Fewer Indonesian teenagers value virginity

JAKARTA - The latest government survey has found that the number of Indonesian teenagers who think virginity is important is declining.

According to the 2012 Indonesian Health and Demography Survey (SDKI), which was released in September, only 77 per cent of female respondents and 66 per cent of male respondents said it was important to keep their virginity before marriage.

The figures are much lower compared to those in the 2007 survey where 99 per cent of female and 98 per cent of male teenagers interviewed said they valued virginity.

The National Population and Family Planning Board (BKKBN) said the findings were alarming, highlighting the fact that most Indonesian teens had limited knowledge of sex and reproductive health.

The 2012 survey on reproductive health among youth was jointly conducted by the BKKBN, the Central Statistics Agency (BPS) and the Health Ministry. It involved 8,902 female and 10,980 male teenagers aged between 15 and 24.

It found that female teenagers (38 per cent) who had sexual intercourse did not know why they did it, saying "it just happened". Meanwhile, most of the male respondents (57 per cent) said they were driven by curiosity.

"The youngsters' knowledge on puberty and reproductive health is inadequate. This is shown by the fact that more than 38 per cent of teenage girls in the survey stated the reason why they had sexual intercourse was that 'it just happened'," BKKBN deputy for prosperous families and family empowerment Sudibyo Alimoeso told reporters on Thursday.

"The rising fertility rate among teens was most probably caused by a lack of knowledge on reproductive health, which of course affects the rising maternal mortality rate as well," he added.

Flourisa Juliaan, BKKBN's head of research and development, said it was necessary to provide teenagers with adequate sex education.

"Not only because teen's biological conditions aren't ready for child birth, but also because having a child at a very young age affects their futures, especially teen girls," she said.

The SDKI survey also found the number of mothers aged between 15 to 19 years had risen to 48 per 1,000 women in 2012, from 35 per 1,000 in 2007.

"It's very shameful to see the data as most teens have not received the right information on reproductive health from their mothers. Moreover, the era of free information can easily shift teens' views on puberty and reproduction," she went on.

According to the data, 61 per cent female respondents said they received information on reproductive health from their teachers, 29 per cent from their friends, and only 18 per cent from their mothers. Male respondents said they mostly received such information from their peers (48 per cent), followed by teachers with 46 per cent.

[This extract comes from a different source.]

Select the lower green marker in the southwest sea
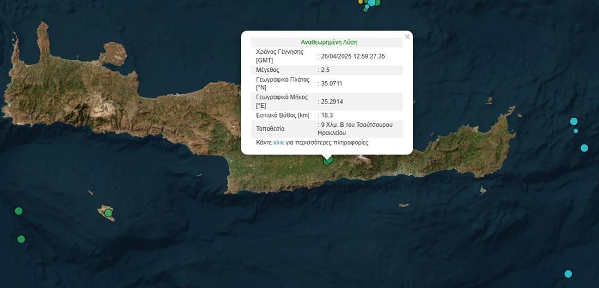This screenshot has width=599, height=288. (21, 239)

"This shows how information on reproductive health within the family is still considered taboo, when in fact parents hold the key to guiding their children to tell them the right information on the issue," she said.

Sudibyo said for four years the agency had initiated a programme that provided reproductive health counseling centers for high school students in 12 provinces, including Jakarta, Central Java, West Java, East Java, Banten, North Sumatra and West Nusa Tenggara.